[Data for processing]

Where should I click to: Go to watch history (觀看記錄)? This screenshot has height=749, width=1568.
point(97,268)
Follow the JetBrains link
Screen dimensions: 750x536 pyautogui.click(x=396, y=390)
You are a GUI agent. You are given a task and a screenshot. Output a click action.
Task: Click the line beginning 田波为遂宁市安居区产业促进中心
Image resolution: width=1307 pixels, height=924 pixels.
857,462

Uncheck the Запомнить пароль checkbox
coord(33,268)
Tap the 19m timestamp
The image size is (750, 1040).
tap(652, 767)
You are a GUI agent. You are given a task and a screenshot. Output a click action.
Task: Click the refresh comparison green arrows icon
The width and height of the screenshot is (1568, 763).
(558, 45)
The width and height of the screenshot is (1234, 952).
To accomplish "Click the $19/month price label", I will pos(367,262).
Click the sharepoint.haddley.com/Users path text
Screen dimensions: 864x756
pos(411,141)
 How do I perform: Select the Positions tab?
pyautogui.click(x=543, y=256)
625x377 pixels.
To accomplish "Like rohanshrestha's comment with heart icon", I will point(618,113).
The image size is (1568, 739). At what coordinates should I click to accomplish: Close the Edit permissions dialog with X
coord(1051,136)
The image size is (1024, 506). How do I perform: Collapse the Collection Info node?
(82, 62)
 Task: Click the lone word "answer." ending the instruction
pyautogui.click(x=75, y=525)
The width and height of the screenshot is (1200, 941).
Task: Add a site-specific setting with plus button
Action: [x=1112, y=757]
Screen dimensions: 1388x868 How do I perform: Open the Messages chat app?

[/Data for processing]

* [Exercise description]:
Repeat all of the entries exactly.

* [Exercise response]:
Where should I click to: Go to watch history (觀看記錄)? This screenshot has height=749, width=1568.
point(97,268)
Follow the JetBrains link
Screen dimensions: 750x536 pyautogui.click(x=396, y=390)
You are a GUI agent. You are given a task and a screenshot. Output a click action.
Task: Click the line beginning 田波为遂宁市安居区产业促进中心
Image resolution: width=1307 pixels, height=924 pixels.
857,462

Uncheck the Запомнить пароль checkbox
coord(33,268)
Tap the 19m timestamp
The image size is (750, 1040).
tap(652, 767)
You are a GUI agent. You are given a task and a screenshot. Output a click action.
Task: Click the refresh comparison green arrows icon
The width and height of the screenshot is (1568, 763).
(558, 45)
The width and height of the screenshot is (1234, 952).
To accomplish "Click the $19/month price label", I will pos(367,262).
Click the sharepoint.haddley.com/Users path text
Screen dimensions: 864x756
pos(411,141)
 How do I perform: Select the Positions tab?
pyautogui.click(x=543, y=256)
625x377 pixels.
To accomplish "Like rohanshrestha's comment with heart icon", I will point(618,113).
The image size is (1568, 739). At what coordinates should I click to accomplish: Close the Edit permissions dialog with X
coord(1051,136)
The image size is (1024, 506). How do I perform: Collapse the Collection Info node?
(82, 62)
 Task: Click the lone word "answer." ending the instruction
pyautogui.click(x=75, y=525)
The width and height of the screenshot is (1200, 941).
Task: Add a site-specific setting with plus button
Action: [x=1112, y=757]
Screen dimensions: 1388x868 How do I perform: Open the Messages chat app?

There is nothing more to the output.